Three Breguet XIXs left Madrid on 5 April 1926, but only one plane made it to Manila. The other two planes were forced to land and were abandoned in the North African desert and on the coast of China. After each stopover, the engineers checked the airplanes. During the flight between Tripoli and Cairo, one of the biplanes flown by Rafael Martínez Estévez had to return to Tunisia due to an engine failure. Loriga, after flying through Iran, Pakistan, India and Vietnam, was forced to make an emergency landing due to a leakage of water in the biplane. He landed in Tien-Pack harbour, close to Guangzhou, in China; the crew were missing for several days, believed to have crashed into the ocean. Loriga, together with the pilot, Eduardo González-Gallarza, continued flying in the last biplane. They encountered strong dust storms between Karachi and Agra and takeoffs in fog after Calcutta, so they could only use their Stinchilla compass for navigation, the first time only instruments used in Spanish aviation. The two explorers landed in Aparri on 11 May at 2:20 in the afternoon; a multitude of Filipinos, whom the pilots described as frantic with enthusiasm, carried the Spaniards on their shoulders. The pilots later wrote, "We must confess our emotions on stepping on that land, our temples pulsated violently, our hearts beat madly and childish tears flowed from our eyes." The final stage of their flight came in the morning of 13 May. Gallarza and Loriga bade farewell to the officials and residents of Aparri, dropping small Spanish flags over Tuguegarao, Iligan, and Echague along the way as a salute to them. The pilots were escorted by 12 airplanes of the United States Army as they were halfway to Manila. At 11:20 in the morning, the two completed their mission.

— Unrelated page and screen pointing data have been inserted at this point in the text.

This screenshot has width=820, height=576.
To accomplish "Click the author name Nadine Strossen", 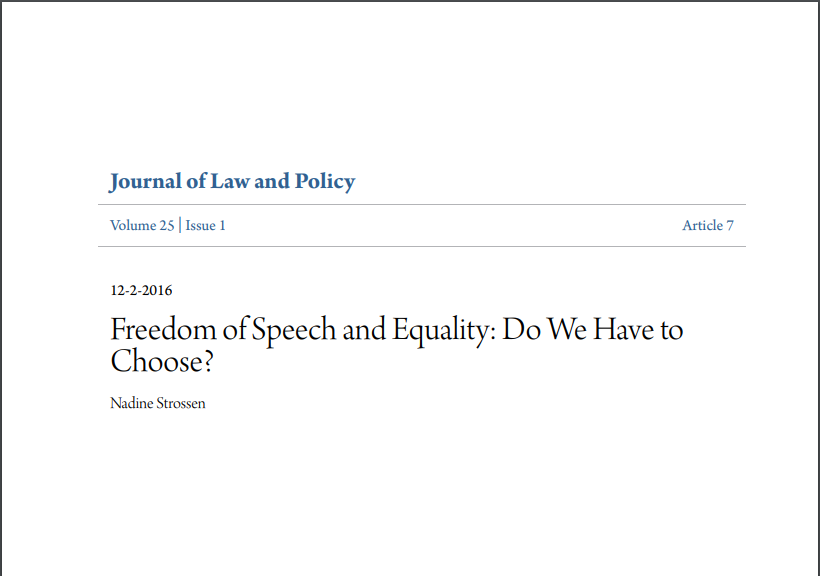I will point(158,403).
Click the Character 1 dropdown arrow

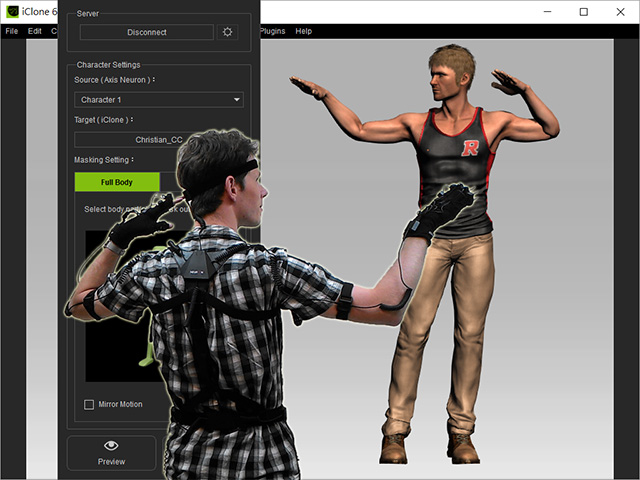237,100
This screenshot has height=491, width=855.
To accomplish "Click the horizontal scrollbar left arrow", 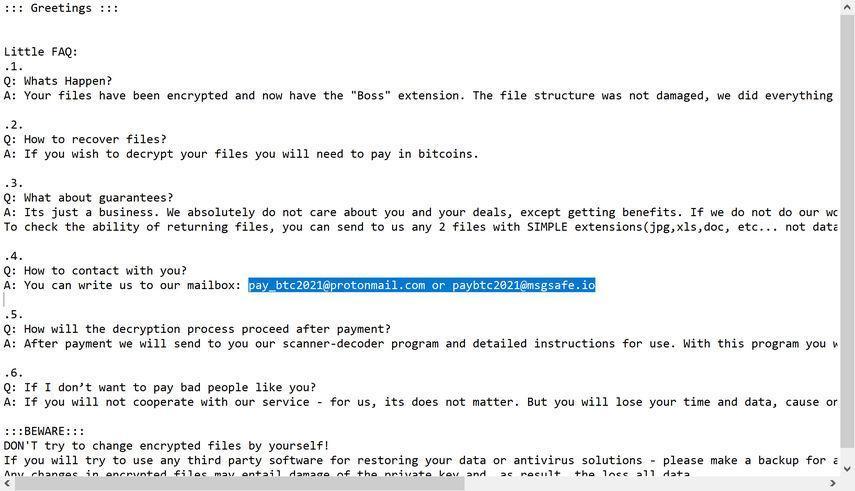I will pos(7,484).
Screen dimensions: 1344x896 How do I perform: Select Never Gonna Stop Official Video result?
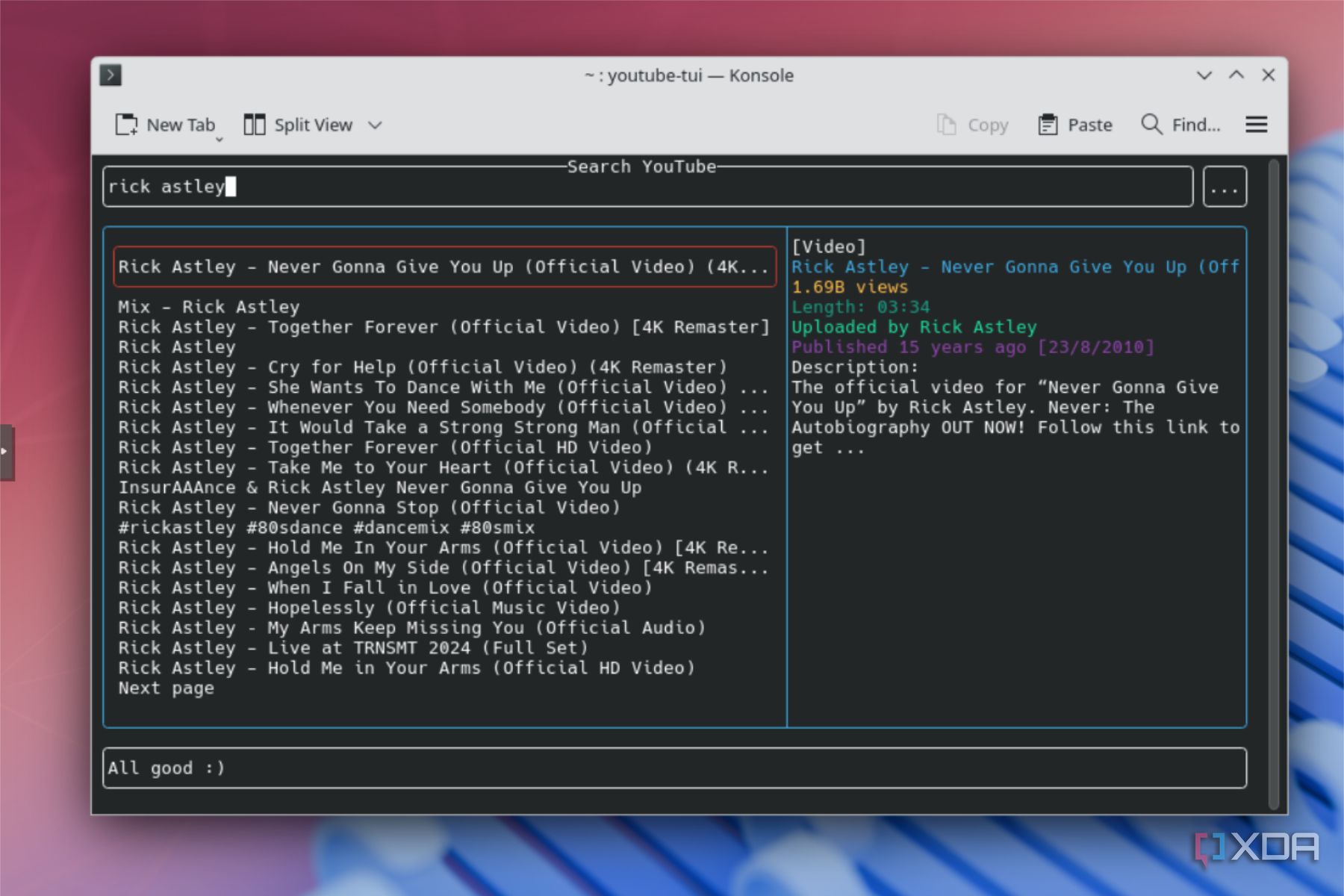(x=369, y=508)
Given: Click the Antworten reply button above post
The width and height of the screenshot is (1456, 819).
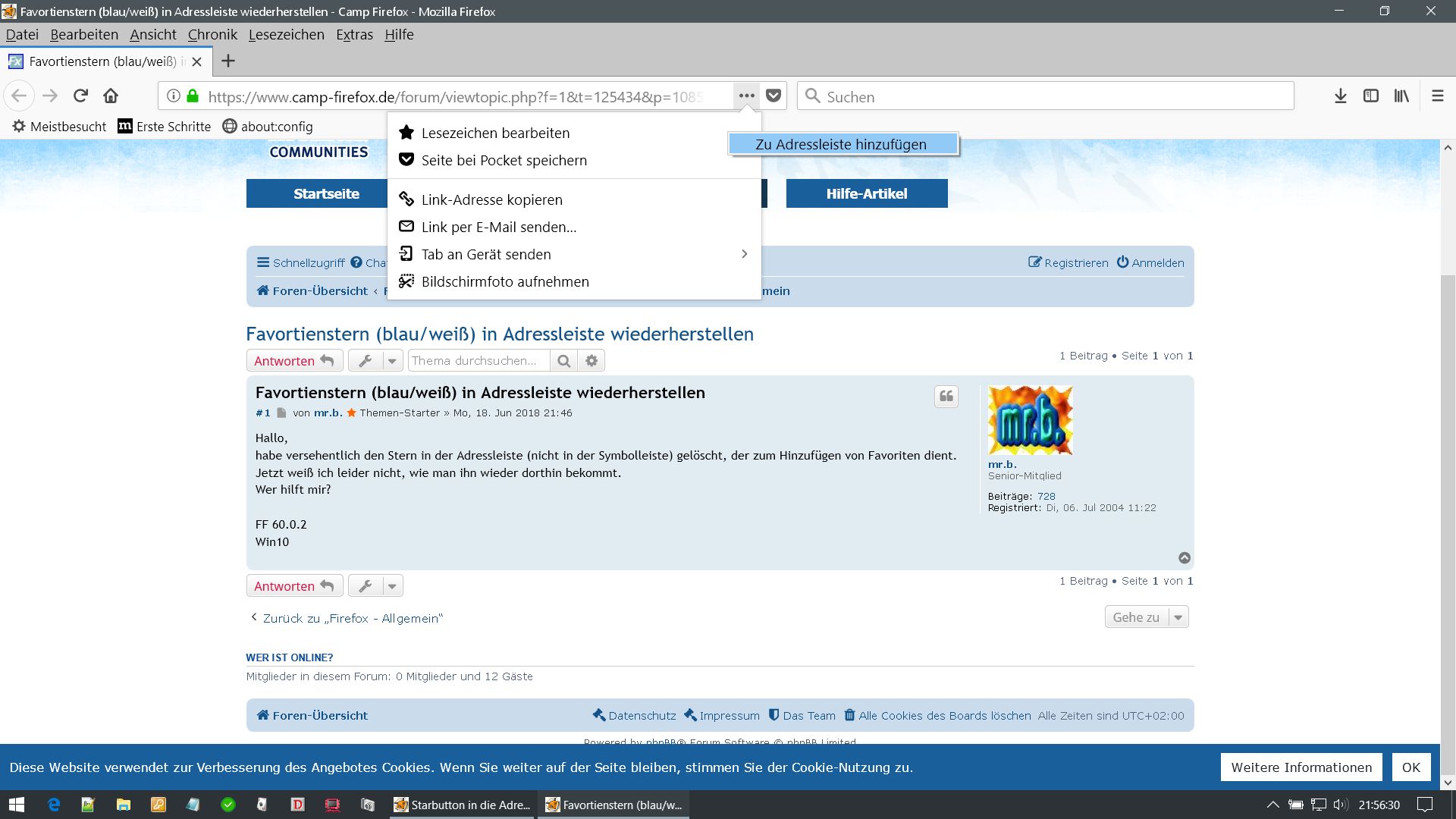Looking at the screenshot, I should (x=294, y=361).
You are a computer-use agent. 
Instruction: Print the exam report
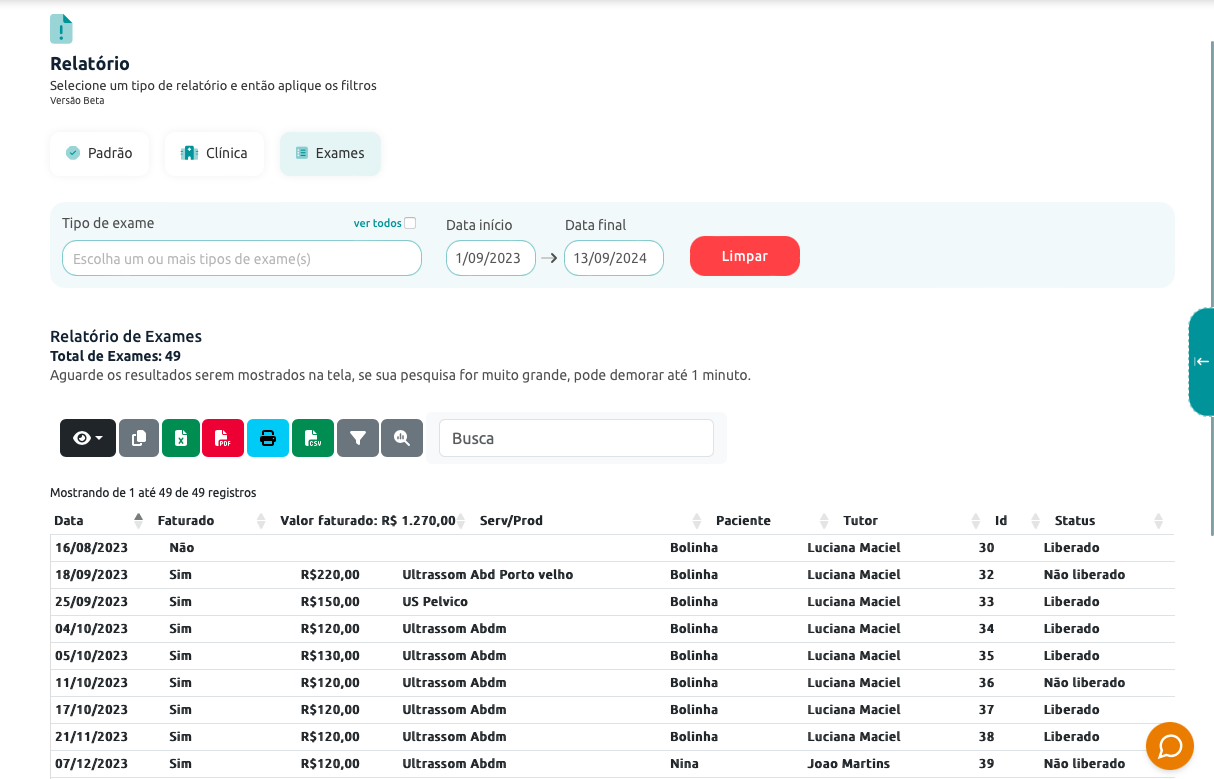click(268, 438)
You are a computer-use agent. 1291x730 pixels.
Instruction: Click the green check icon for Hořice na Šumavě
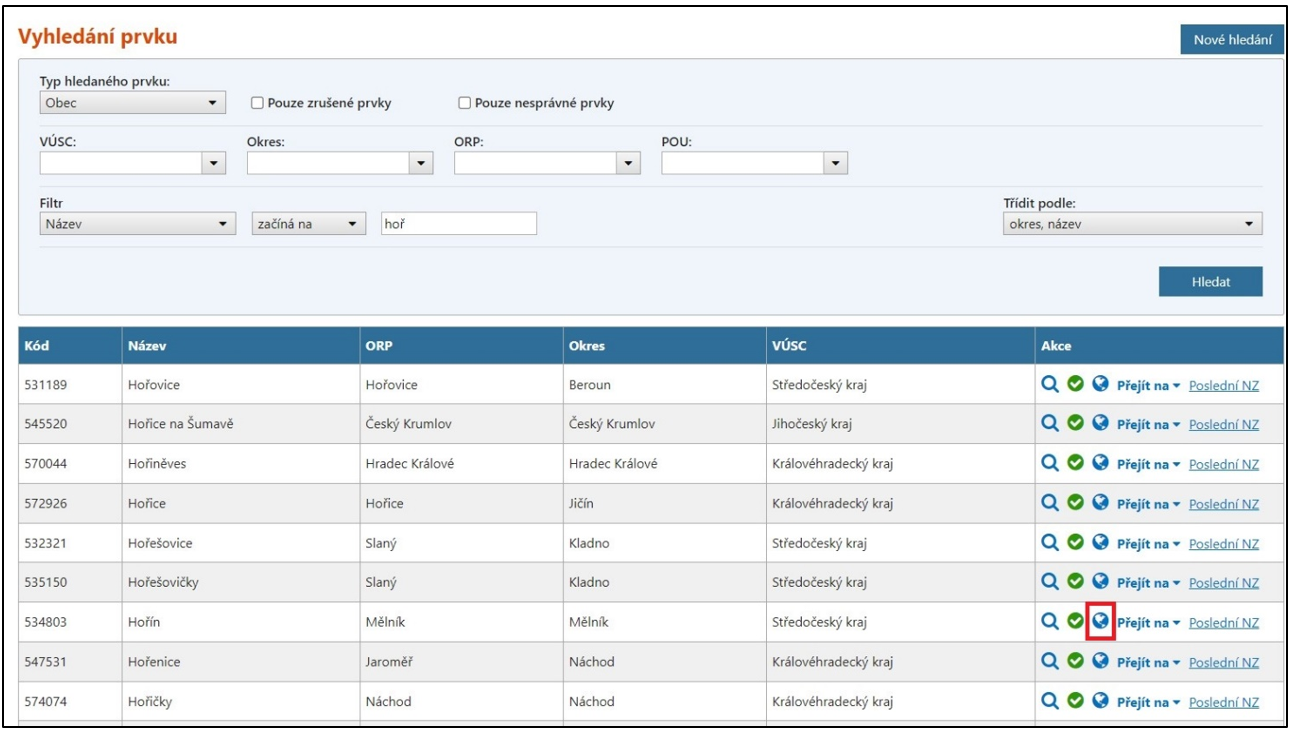click(x=1075, y=424)
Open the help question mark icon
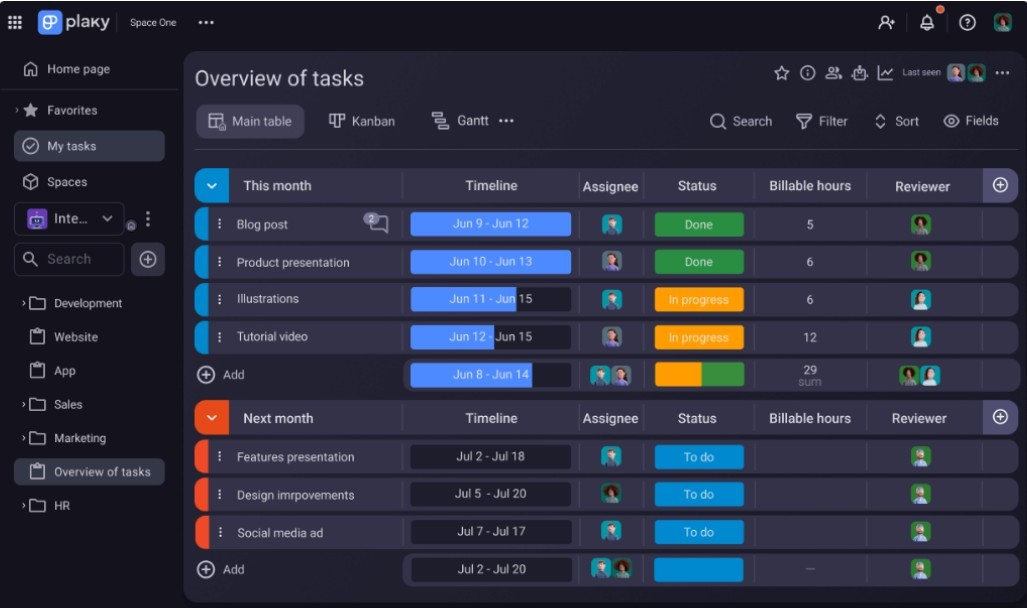The height and width of the screenshot is (608, 1027). click(965, 21)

On 27 May, Loriga traveled to Macao to meet with his engineer, disassemble the biplane and pack it for transportation in the steamship Claudio López before his departure to Spain.

==First airplane landing in Galicia==

Moreover, Loriga is recognized as the first pilot to land in Galicia, his homeland, over the Monte do Toxo in Lalín 23 July 1927.

The same day of his return to Cuatro Vientos, Loriga died in an accident, when the aircraft crashed during a landing at Cuatro Vientos Airport outside Madrid. His fellow villagers raised money to honour him with a monument, tasked to Francisco Asorey, inaugurated in the village on 1933.